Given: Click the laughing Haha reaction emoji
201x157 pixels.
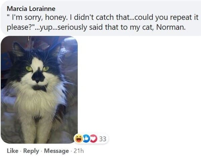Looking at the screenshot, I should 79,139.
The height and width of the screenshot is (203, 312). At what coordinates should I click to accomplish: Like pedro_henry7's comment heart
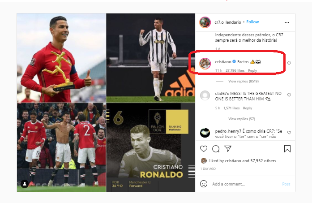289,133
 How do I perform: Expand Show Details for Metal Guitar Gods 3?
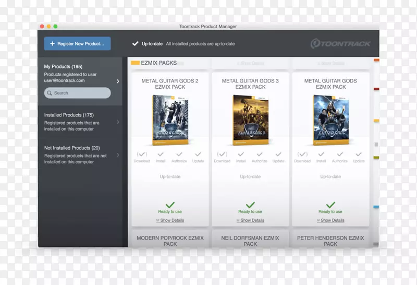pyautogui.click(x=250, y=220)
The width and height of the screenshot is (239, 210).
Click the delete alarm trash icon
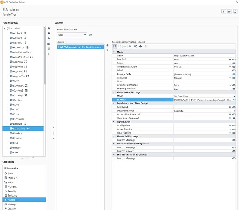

■ Work required ■
Leave every picture out and copy precisely the lines from the one containing "The width and" through the last line of the data above, both ends included.

■ Answer to this problem ■
The width and height of the screenshot is (239, 210).
Click the delete alarm trash icon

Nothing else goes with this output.